Yesterday the Guardian ran an article about a South Korean researcher by the name of Insung Hwang who is offering to Samsung our pets for the low price of $100,000 as they reach the end of their lives. Cloning has come a long way over the last decade and it's gaining a lot of traction, particularly in the area of human organ transplants1. I've shared my thoughts on this topic in the past so won't get into the discussion here, but instead look at something in the Guardian article that caught my eye2.
Cloning an animal is by no means an easy feat. Tissue samples are taken from the host, and an egg is extracted from another animal. From here the DNA from the ovum is replaced with that of the animal to be duplicated. The cells are then encouraged to multiply and become a near exact replica of the original organism. This is far from an exact science, and problems can occur. The most common issues that Hwang mentioned were animals being born with thickened necks or tongues, which can lead to breathing problems for the animal.
But these things are expected to happen every now and then. We're just learning how to play God, after all. What's more interesting is how close the cloned animals resemble their hosts.

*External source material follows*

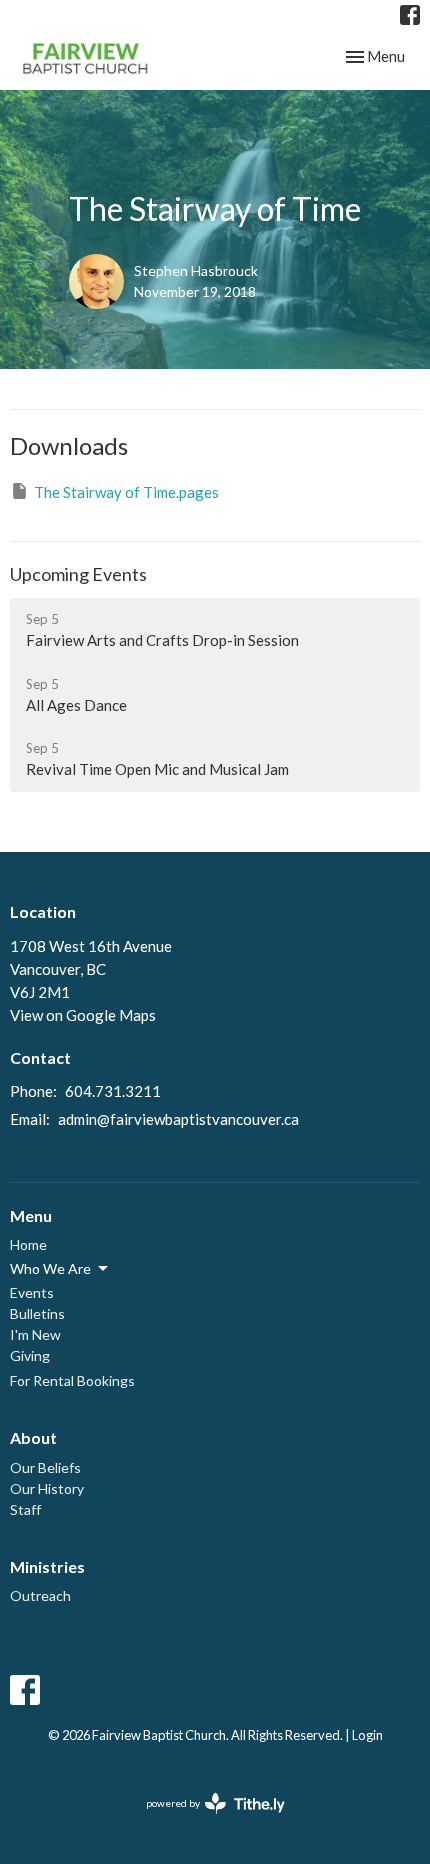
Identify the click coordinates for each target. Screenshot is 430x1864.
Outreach (40, 1595)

Hwang tells his clients that they're not getting their old dog back, which is to be expected. Memories are not stored in DNA, and we have no way of transferring this information from one living creature to another (yet). Clients are also told that the animal "will not be 100% the same – the spots on a dalmatian clone will be different, for example". I find this to be rather interesting because, unless I'm mistaken about how DNA works, a clone should be indistinguishable from the original. The ages of the creatures will be different, but the organisms themselves should be darn near exact. So how can the spots of a Dalmatian be different? Going further, Hwang says his team "also can't guarantee they will have the same temperament as the original, but our clients do report lots of similarities".
My Miniature Dachshund, Nozomi, never met any of my previous dogs and she's not even the same breed, but she does share a lot of characteristics with those older and larger animals. How can people be sure they're getting actual clones of their pets at all?

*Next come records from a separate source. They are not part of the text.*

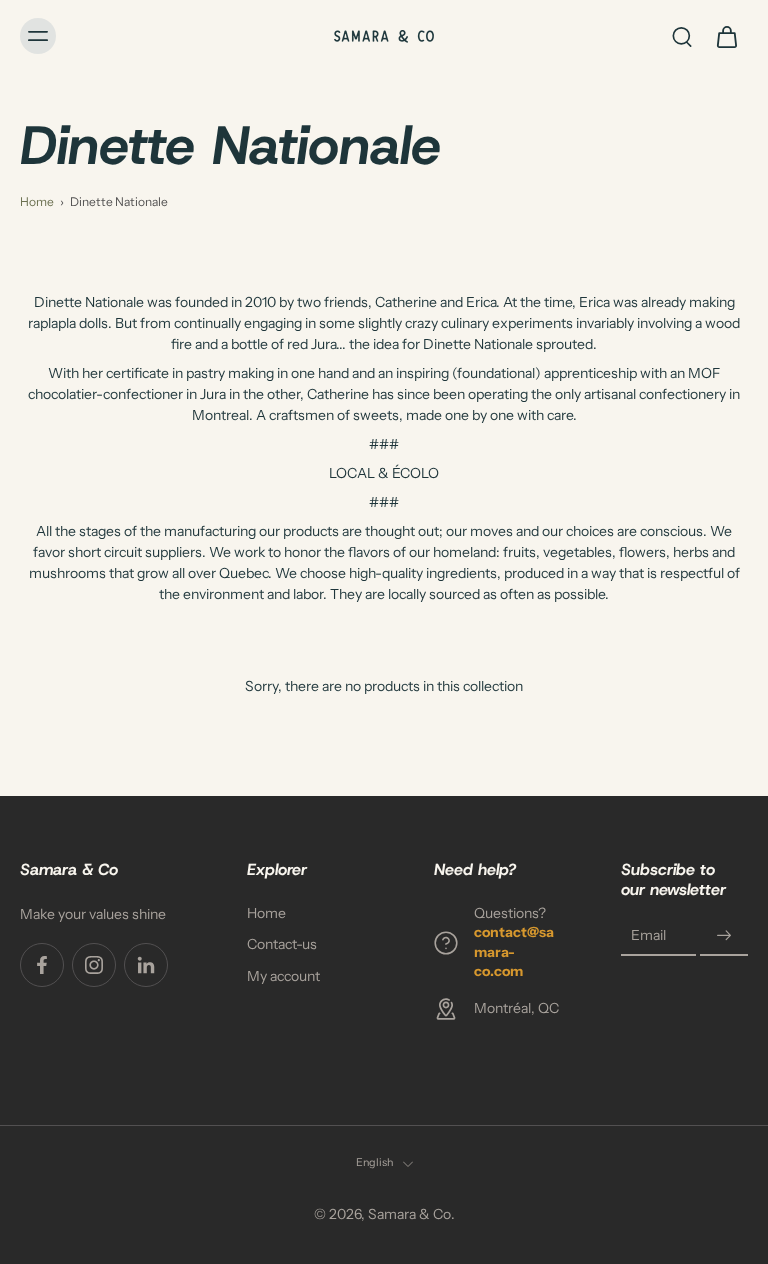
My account (283, 976)
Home (37, 201)
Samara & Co (409, 1214)
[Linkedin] (146, 965)
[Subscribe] (724, 936)
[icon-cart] (726, 36)
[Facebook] (42, 965)
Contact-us (282, 945)
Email (648, 936)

I can't prove what I'm about to say, but I would bet money that this lab in South Korea is telling another lie.
Cloning has a very low success rate. Five years ago some of the best laboratories around the world were able to achieve a 5% success rate. Although the science has progressed quite a bit since then, it's ridiculously expensive to produce a viable clone. For $100,000 USD, it would be much simpler to scour pet shops around the globe for an animal that looks like the previous dog and have it sent to the client. Heck, for $100,000 USD, I could do this once every two years and still earn more money than I currently do! What an ingenious scam!

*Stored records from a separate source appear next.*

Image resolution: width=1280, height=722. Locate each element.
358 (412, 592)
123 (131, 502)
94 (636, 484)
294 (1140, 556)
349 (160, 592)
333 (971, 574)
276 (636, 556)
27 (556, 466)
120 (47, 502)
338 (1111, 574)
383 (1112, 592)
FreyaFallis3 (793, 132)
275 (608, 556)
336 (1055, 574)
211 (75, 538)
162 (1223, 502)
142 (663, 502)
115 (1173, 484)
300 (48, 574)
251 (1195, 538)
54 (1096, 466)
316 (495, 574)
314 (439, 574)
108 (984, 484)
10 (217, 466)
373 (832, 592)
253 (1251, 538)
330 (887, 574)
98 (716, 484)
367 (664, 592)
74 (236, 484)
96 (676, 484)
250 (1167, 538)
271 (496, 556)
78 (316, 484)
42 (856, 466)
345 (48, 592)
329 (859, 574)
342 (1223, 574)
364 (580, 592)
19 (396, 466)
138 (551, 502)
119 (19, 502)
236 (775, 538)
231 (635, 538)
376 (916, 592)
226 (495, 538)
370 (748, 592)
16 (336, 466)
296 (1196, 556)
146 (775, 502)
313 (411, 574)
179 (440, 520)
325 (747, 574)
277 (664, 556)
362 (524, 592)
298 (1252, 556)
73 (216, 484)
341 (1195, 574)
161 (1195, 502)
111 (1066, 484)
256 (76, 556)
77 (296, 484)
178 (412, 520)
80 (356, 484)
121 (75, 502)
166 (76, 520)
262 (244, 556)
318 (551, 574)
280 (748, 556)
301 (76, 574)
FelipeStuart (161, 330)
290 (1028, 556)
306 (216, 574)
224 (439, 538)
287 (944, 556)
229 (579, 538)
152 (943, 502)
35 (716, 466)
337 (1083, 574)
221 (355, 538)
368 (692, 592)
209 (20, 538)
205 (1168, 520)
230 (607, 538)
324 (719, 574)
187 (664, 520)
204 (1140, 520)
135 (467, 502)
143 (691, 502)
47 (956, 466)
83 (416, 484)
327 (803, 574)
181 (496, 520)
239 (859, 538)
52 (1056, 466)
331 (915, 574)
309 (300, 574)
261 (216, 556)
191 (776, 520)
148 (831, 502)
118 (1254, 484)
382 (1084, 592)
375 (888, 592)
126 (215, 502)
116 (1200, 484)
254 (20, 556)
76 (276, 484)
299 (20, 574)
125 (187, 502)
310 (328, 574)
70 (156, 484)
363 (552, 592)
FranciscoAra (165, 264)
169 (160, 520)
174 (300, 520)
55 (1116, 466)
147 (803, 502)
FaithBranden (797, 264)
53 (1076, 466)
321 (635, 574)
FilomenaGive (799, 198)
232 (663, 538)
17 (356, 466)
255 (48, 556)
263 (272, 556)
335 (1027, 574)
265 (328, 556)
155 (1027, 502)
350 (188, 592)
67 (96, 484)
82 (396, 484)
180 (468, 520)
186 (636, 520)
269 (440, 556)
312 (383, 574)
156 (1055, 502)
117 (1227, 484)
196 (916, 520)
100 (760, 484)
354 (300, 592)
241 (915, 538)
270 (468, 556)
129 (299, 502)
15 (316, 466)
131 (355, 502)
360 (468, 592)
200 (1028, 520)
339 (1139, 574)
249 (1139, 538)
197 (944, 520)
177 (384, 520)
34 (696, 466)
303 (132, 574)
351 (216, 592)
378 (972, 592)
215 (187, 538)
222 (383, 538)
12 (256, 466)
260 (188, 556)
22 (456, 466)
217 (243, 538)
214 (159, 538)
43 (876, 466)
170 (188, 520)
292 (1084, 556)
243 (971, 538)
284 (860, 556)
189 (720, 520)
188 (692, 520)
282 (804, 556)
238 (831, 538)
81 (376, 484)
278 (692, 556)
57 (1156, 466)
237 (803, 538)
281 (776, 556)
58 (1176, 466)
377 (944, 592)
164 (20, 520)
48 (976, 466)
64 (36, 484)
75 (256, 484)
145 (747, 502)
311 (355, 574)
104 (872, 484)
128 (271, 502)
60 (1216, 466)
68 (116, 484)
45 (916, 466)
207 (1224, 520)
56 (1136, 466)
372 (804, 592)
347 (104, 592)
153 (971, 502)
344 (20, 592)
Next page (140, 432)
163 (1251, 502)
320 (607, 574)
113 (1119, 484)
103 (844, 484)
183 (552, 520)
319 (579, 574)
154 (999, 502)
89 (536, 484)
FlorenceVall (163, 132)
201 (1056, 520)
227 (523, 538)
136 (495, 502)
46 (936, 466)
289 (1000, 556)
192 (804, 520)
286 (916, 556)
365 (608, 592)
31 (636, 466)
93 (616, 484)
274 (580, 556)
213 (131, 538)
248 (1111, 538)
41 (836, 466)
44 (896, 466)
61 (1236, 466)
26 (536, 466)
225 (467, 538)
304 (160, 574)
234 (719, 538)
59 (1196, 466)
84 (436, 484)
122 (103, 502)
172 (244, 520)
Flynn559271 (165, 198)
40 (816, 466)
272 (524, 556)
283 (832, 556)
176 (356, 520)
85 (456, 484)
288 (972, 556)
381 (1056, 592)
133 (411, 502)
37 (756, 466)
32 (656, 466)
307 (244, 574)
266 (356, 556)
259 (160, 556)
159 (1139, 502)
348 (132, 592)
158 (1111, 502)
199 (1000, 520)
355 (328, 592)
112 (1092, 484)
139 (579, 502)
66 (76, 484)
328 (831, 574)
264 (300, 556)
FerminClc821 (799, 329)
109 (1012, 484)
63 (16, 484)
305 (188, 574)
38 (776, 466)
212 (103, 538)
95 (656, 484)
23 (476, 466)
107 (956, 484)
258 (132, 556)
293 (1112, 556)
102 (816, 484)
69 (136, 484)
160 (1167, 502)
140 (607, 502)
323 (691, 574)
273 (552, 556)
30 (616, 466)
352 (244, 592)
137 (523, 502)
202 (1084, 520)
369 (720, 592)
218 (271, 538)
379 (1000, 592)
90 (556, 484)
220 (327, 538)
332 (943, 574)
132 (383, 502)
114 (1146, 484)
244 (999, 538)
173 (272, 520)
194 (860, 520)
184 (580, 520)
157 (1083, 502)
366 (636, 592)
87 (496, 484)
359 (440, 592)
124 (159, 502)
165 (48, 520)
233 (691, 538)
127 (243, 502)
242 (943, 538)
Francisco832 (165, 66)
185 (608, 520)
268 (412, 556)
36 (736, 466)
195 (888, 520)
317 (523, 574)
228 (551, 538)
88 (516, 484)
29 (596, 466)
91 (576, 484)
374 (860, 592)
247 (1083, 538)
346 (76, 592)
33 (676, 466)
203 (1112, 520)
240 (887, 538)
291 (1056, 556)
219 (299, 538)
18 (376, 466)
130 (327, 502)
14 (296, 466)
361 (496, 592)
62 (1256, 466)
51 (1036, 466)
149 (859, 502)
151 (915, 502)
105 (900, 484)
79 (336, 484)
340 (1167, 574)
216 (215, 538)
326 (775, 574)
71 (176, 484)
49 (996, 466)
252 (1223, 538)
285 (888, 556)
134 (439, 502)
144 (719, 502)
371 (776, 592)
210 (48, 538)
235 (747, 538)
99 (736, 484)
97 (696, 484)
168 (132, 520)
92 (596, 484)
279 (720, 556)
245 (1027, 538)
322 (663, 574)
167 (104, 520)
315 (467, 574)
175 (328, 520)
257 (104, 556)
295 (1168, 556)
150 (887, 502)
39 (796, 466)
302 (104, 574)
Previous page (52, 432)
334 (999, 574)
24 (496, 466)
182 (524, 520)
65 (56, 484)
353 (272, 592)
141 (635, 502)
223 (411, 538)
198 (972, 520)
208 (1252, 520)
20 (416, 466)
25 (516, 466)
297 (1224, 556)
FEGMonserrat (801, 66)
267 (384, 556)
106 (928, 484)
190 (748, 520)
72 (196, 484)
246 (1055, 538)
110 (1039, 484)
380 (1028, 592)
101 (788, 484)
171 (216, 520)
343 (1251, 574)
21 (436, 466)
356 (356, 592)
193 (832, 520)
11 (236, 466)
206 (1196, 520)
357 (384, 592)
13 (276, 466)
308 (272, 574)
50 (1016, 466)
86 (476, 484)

I've said before that cloning a member of the family is a selfish way to disrespect that person3. Should these cloned animals eventually be found to be naturally created, then it will serve the clients right for spitting in the face of their beloved pet. I'll be keeping my eye on their future project, though, as they've signed a deal with Russian scientists to clone a wooly mammoth. If this can be done successfully, then I will edit this post to say that Hwang and his laboratory is probably not lying about their abilities. Until then, I'll stick with my gut feeling.